Maundy Thursday – Epistle

by Bear Wade

Remembering Who’s Host
Maundy Thursday
1 Corinthians 11:23-26
Analysis by Lori A. Cornell

1 Corinthians 11: 23 For I received from the Lord what I also handed on to you, that the Lord Jesus on the night when he was betrayed took a loaf of bread, 24 and when he had given thanks, he broke it and said, “This is my body that is for you. Do this in remembrance of me.” 25 In the same way he took the cup also, after supper, saying, “This cup is the new covenant in my blood. Do this, as often as you drink it, in remembrance of me.” 26 For as often as you eat this bread and drink the cup, you proclaim the Lord’s death until he comes.


DIAGNOSIS: “Do not sit down at the place of honor” (Luke 14:8)

Step 1: Initial Diagnosis (External Problem) – It’s Our Party
When Paul recalls Jesus’ words here, he is not trying to catechize the Corinthians on the Lord’s Supper; he is correcting them. Why? Because the Corinthians have been using the Supper as an occasion for cliquish fellowship (11:17-22). Some Christians are welcomed, while others are excluded; some go hungry, while others have full bellies; some are humiliated, while others are puffed up with pride because they belong (11:21-22). Those whom Paul addresses behave as if they own the house of God, and as if they are the hosts of the meal.

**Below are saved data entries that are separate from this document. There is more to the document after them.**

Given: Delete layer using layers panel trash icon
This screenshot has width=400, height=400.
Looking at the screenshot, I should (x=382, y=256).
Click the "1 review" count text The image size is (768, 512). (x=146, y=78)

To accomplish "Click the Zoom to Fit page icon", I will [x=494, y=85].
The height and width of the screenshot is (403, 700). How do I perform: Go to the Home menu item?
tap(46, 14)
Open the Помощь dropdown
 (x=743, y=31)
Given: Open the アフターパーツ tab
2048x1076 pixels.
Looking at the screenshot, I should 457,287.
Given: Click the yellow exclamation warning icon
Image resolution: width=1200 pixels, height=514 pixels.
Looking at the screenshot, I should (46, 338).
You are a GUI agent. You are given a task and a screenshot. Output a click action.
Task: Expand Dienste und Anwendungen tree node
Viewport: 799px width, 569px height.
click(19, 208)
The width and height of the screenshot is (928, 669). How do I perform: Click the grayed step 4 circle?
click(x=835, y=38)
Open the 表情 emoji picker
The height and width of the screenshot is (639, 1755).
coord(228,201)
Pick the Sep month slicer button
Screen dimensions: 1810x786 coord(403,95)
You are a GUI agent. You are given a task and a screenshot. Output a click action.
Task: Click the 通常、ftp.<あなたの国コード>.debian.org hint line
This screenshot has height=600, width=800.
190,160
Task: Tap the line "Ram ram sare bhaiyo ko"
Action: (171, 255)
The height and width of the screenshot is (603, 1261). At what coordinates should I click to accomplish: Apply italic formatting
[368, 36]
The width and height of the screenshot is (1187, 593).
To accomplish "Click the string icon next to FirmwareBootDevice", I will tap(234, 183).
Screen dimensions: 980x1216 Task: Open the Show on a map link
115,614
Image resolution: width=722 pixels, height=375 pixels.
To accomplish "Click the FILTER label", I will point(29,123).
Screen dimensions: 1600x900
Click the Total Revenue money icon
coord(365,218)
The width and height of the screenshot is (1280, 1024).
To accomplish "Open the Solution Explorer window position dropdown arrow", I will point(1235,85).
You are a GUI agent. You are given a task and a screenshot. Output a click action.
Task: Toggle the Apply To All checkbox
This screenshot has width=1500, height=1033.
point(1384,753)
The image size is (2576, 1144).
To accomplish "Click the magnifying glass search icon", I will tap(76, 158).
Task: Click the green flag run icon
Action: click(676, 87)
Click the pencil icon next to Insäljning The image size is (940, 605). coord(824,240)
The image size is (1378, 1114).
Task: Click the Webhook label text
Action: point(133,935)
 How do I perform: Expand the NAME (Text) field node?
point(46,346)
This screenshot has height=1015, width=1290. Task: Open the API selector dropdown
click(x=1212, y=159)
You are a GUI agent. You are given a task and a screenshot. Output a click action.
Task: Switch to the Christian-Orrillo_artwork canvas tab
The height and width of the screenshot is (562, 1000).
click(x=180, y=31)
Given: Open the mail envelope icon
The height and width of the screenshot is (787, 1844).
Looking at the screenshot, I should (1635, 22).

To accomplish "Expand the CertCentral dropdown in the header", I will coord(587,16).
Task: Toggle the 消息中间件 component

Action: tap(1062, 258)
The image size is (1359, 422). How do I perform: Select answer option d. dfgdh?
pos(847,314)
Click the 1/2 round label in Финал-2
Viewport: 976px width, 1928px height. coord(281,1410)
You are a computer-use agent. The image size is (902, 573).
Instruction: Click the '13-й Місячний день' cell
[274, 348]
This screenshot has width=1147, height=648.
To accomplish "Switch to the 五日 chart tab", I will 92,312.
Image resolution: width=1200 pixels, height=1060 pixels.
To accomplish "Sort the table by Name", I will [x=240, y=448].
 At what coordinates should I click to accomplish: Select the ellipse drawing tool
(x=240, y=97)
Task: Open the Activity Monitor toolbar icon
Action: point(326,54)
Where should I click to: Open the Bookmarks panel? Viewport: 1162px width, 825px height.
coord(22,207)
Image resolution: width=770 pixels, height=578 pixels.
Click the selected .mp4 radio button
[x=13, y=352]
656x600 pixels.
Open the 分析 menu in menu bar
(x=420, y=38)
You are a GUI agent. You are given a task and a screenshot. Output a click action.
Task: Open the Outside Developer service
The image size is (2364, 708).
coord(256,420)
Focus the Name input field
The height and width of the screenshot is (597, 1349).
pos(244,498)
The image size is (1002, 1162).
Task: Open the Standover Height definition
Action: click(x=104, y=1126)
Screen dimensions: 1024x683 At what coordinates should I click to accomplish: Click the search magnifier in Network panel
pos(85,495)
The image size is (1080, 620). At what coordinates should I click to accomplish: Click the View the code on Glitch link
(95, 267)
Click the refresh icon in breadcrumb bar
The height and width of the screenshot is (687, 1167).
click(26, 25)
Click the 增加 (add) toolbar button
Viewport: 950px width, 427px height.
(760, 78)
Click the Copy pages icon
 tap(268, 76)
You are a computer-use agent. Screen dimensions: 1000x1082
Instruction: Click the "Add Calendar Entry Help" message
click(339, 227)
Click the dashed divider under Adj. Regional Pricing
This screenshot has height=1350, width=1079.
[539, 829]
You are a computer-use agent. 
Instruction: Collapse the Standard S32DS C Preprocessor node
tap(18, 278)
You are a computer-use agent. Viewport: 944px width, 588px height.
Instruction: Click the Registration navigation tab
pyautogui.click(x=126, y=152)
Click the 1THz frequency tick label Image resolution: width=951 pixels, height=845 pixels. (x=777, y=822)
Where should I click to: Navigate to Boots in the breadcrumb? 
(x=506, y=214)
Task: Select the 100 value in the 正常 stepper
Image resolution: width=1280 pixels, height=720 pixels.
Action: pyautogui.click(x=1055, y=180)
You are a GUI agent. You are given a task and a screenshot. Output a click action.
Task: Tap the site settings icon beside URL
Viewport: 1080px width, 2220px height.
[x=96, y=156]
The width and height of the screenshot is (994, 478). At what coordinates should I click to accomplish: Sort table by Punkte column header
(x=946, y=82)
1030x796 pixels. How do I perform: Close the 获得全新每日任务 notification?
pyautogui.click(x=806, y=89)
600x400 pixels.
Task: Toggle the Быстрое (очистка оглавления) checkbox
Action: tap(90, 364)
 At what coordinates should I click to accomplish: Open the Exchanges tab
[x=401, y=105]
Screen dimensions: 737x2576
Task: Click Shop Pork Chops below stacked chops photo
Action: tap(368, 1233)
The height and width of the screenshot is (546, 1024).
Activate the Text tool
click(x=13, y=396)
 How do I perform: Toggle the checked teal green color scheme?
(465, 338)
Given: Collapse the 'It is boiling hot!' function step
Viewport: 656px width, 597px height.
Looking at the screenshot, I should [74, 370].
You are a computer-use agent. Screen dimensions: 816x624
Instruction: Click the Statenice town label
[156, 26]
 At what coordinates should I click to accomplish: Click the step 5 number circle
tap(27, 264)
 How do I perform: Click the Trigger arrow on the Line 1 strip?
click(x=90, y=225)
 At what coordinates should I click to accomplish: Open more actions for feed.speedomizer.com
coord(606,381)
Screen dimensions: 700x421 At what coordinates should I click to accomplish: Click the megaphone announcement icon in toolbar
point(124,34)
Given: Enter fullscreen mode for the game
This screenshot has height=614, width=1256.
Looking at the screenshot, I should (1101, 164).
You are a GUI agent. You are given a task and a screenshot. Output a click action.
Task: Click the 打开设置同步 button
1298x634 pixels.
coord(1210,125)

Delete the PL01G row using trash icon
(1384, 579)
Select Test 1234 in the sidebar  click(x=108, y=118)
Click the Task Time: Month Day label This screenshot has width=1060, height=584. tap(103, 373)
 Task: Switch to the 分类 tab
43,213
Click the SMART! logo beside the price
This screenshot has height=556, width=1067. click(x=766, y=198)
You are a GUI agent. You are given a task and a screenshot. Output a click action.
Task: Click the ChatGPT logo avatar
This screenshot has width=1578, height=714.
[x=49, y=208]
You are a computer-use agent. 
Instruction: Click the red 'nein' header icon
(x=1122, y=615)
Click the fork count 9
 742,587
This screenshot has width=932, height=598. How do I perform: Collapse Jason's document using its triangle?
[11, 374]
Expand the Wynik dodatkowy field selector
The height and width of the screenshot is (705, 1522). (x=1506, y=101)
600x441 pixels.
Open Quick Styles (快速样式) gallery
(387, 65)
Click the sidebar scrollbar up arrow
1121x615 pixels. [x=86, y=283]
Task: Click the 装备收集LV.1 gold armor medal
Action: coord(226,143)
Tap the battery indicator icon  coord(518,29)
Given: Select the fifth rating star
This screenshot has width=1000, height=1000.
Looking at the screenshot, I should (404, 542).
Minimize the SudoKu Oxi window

Step 2: Advanced Diagnosis (Internal Problem) – Trusting Our Flesh and Blood
The Corinthians trust their own flesh and blood more than God. Elevating themselves to the status of host at church, they live unexamined lives (11:28)–lives that are faithless because they put themselves in the place of God. They judge whether others have a place at the meal, when it is not for them to decide. And they show contempt for the church of God, humiliating others whom God favors (11:22).

Step 3: Final Diagnosis (Eternal Problem) – It’s Not Our Party?
And because they lay claim to God’s house and Supper they eat and drink in an unworthy manner–which means that they are answerable to God for their actions (11:27). They eat and drink to their own judgment (11:29). [In 11:30 Paul even suggests that the weakness, illness, and death experienced by some within the group is evidence of God’s judgment.] In any case, the eating and drinking they are doing will only lead to their death.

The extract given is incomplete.